Nili and her husband are building a new house. While Udi does the carpentry work on the house frame, Nili sews leaves over a bamboo slat for roofing shingles. Udi gathered the leaves for her from the forest. They are from the gumbia palm and are a bit thorny on the edges, so they cut up Nili's hands if she isn't careful. What she is sewing with is a thin strand of rattan, also gathered from the forest. Her little girl, Dilwini, sits nearby, overseeing the process. Nili has several stacks of already-made roofing shingles drying in her yard, ready to go on the house.

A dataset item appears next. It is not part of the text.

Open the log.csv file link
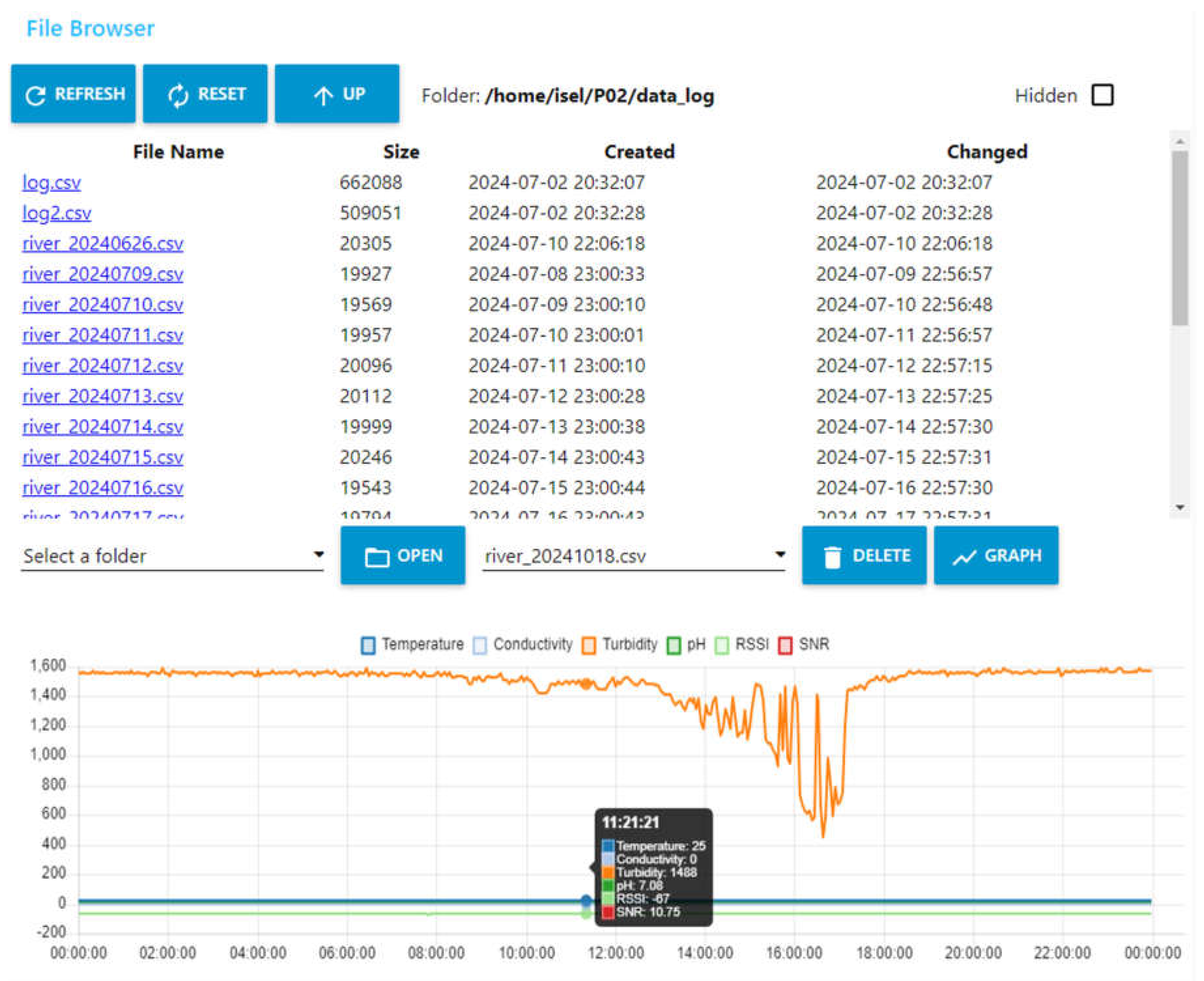Image resolution: width=1204 pixels, height=981 pixels. (x=51, y=182)
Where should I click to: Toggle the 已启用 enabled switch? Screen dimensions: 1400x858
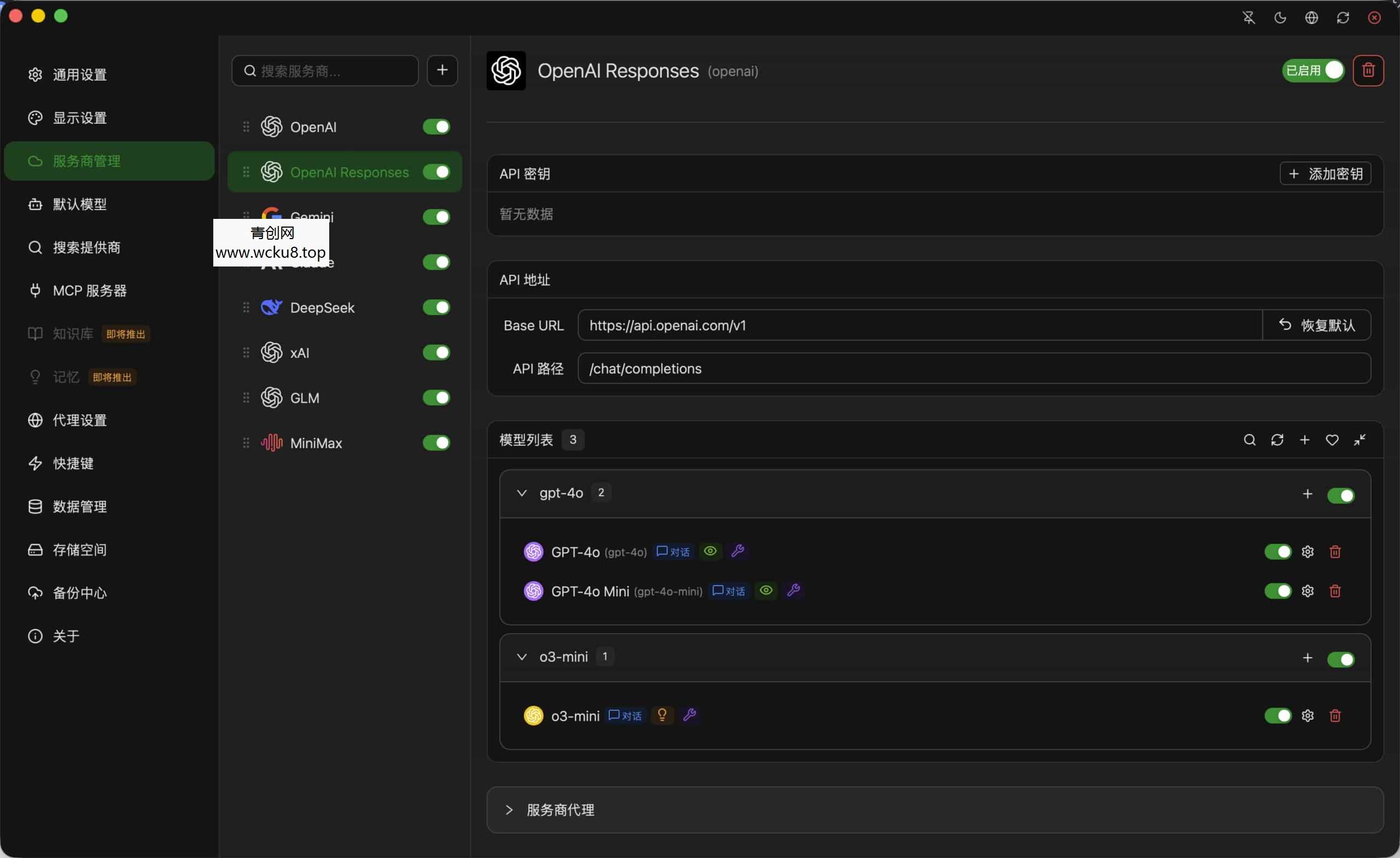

And me? Well, I'm not building a home right now, but I'm building my Palawano language repertoire. As I go around visiting my neighbors, I take pictures of all the interesting things they do, and asks lots of questions about what I see. Then I ask my friends to describe what they are doing while I record what they say. Later, I will show the pictures I've taken to other friends I visit, and ask them to talk about what they see in the pictures. And I'll record that too. Then, back at home, I'll sit down and listen to the recordings over and over, to get the pronunciation and intonation of the native speech in my head. Most of the recordings I also transcribe, so I can study them to learn new vocabulary and verb forms and sentence patterns. Then out I go again, without the camera or recorder, to just visit, and practice the new vocabulary and sentence patterns I'm learning. As my language ability improves little by little, I can say more, and understand more of what others are saying to me. And as a happy consequence I've found while I'm building language ability, I'm also building relationships with the people here. I'm becoming more and more a part of the community.